→ About this task
Among the lines of the records, find all that carry the word "will" and copy them.

*** Opening of Data ***

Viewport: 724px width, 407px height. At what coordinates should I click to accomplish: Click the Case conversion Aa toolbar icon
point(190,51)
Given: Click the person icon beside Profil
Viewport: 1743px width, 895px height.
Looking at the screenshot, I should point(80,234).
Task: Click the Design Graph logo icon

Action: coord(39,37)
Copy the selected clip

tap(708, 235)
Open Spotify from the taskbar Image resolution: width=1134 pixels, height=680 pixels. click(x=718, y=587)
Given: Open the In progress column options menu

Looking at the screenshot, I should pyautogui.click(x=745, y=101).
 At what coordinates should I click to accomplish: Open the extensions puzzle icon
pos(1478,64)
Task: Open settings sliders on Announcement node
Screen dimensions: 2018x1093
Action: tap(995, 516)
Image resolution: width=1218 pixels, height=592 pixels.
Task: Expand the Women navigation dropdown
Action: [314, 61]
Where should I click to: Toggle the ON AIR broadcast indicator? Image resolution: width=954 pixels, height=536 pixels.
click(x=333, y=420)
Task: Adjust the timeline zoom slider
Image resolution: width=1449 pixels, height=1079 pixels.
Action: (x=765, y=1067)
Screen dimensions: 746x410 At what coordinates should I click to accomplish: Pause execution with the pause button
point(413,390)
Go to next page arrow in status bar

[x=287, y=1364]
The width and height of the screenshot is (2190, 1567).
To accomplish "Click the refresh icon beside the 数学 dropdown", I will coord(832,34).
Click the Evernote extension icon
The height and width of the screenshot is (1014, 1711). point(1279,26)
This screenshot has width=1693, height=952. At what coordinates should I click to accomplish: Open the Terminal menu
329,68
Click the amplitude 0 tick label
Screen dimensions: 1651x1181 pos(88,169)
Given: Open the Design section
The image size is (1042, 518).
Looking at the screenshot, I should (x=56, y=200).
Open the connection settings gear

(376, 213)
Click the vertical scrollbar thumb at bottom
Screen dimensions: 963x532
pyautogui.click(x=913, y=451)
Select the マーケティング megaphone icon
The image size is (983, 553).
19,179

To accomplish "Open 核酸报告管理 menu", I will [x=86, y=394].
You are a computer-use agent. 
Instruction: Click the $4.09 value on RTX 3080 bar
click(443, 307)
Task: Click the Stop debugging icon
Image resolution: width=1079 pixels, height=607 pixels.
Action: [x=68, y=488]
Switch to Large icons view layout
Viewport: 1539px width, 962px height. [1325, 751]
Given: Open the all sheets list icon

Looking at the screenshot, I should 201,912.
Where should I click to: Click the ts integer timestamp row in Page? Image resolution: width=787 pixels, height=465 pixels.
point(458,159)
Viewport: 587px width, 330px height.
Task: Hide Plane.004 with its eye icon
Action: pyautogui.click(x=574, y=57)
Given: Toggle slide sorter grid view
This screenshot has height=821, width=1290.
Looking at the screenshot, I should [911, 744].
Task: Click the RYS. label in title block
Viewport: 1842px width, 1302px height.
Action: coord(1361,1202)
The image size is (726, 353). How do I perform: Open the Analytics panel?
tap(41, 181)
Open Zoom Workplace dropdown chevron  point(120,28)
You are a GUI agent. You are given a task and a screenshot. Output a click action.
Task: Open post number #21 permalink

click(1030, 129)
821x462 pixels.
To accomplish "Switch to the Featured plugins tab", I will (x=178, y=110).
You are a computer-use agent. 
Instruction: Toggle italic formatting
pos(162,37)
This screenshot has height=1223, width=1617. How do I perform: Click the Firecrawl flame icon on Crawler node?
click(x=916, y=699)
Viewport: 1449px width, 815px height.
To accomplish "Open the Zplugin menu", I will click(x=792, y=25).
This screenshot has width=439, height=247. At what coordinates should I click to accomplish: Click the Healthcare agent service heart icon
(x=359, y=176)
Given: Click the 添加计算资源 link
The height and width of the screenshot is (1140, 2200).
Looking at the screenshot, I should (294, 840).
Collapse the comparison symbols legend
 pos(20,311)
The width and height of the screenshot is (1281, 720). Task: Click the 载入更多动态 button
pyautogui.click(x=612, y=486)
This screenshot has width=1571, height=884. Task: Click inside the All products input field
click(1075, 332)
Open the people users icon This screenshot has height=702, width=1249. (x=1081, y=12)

*** Close of Data ***

→ Task output
To accomplish "Click the refresh icon beside the 数学 dropdown", I will coord(832,34).
To accomplish "Open 核酸报告管理 menu", I will [x=86, y=394].
To accomplish "Switch to the Featured plugins tab", I will (x=178, y=110).
To accomplish "Open the Zplugin menu", I will click(x=792, y=25).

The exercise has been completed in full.